(THE PROBLEM): The expected answer is the set of lines in the data below between the line holding "Screen dimensions: 1400x854" and the line holding "Given: Click the Undo arrow icon", inclusive, written out exactly.

[SOURCE MATERIAL Boundary: Start]

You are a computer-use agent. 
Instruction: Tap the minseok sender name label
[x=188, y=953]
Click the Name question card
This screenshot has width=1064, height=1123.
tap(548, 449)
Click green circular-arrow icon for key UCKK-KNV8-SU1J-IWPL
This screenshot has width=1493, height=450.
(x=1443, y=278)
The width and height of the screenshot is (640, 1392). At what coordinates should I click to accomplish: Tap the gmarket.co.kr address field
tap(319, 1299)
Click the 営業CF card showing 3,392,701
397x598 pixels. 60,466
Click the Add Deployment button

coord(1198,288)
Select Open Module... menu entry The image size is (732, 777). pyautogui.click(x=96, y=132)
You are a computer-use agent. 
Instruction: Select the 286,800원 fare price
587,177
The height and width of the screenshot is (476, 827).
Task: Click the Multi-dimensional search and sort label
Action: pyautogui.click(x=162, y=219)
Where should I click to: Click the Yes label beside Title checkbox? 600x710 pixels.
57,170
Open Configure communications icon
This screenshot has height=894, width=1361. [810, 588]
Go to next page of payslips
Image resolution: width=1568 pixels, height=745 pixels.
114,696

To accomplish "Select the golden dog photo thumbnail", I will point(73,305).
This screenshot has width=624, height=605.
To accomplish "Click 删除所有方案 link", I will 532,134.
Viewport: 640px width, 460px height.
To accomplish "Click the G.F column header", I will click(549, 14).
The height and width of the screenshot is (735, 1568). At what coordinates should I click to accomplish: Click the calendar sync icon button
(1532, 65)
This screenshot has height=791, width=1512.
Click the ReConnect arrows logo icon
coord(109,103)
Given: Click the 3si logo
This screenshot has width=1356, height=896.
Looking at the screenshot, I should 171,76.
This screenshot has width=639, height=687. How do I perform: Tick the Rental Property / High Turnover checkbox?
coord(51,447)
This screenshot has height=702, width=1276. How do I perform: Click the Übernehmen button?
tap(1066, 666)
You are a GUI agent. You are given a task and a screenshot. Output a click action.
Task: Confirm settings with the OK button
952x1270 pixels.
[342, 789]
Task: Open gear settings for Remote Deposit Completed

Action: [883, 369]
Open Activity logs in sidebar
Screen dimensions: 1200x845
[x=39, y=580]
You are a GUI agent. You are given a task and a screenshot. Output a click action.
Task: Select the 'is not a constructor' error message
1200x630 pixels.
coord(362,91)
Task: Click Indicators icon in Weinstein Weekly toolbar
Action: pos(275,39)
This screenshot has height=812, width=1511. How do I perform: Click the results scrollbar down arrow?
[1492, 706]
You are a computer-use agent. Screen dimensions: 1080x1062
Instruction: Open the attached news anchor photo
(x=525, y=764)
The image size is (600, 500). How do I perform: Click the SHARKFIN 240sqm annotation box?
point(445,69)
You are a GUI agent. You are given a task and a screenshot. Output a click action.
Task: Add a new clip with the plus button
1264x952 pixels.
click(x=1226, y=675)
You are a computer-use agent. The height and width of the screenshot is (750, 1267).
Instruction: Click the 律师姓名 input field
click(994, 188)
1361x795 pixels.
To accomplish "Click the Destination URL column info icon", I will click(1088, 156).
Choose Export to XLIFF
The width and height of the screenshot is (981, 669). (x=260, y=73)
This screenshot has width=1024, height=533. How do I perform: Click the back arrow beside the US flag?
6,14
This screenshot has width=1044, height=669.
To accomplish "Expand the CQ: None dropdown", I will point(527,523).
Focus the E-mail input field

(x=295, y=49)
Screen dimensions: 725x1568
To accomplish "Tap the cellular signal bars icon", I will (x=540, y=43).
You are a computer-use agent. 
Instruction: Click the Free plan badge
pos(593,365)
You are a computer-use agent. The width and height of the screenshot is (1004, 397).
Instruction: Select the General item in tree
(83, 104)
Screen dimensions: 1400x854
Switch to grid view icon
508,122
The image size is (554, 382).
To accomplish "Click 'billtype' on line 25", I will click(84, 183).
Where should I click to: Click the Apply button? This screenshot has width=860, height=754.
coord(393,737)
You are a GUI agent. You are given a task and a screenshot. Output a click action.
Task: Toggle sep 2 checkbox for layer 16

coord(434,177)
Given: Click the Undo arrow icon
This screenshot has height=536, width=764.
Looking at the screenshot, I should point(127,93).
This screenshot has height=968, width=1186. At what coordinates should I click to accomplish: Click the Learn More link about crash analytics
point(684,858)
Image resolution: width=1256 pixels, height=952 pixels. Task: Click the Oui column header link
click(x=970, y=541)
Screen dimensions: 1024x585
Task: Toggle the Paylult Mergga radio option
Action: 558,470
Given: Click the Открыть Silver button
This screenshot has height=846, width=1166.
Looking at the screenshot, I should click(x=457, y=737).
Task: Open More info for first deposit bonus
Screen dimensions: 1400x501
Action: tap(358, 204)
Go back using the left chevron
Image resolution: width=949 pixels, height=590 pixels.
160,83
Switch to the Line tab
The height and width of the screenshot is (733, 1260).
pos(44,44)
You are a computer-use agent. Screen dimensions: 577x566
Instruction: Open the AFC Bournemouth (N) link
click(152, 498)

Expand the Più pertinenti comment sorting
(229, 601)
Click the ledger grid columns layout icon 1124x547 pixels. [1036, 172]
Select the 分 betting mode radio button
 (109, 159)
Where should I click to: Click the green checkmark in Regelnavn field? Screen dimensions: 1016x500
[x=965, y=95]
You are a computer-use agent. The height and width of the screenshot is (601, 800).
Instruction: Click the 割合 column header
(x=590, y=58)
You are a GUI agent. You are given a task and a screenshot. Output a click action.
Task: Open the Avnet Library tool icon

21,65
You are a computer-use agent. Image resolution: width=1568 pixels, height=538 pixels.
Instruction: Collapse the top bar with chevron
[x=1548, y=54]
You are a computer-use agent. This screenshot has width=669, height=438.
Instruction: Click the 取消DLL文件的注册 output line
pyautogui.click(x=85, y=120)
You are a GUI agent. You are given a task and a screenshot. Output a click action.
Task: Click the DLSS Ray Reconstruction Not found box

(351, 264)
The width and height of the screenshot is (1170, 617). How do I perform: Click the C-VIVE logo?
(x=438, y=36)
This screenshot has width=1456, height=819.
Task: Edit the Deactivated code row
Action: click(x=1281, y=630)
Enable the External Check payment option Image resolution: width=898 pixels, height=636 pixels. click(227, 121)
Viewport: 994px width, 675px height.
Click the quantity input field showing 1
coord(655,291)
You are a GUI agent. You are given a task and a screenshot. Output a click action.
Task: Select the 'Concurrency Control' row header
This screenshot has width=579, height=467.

[SOURCE MATERIAL Boundary: End]

(REPLY):
Screen dimensions: 1400x854
Switch to grid view icon
508,122
The image size is (554, 382).
To accomplish "Click 'billtype' on line 25", I will click(84, 183).
Where should I click to: Click the Apply button? This screenshot has width=860, height=754.
coord(393,737)
You are a GUI agent. You are given a task and a screenshot. Output a click action.
Task: Toggle sep 2 checkbox for layer 16

coord(434,177)
Given: Click the Undo arrow icon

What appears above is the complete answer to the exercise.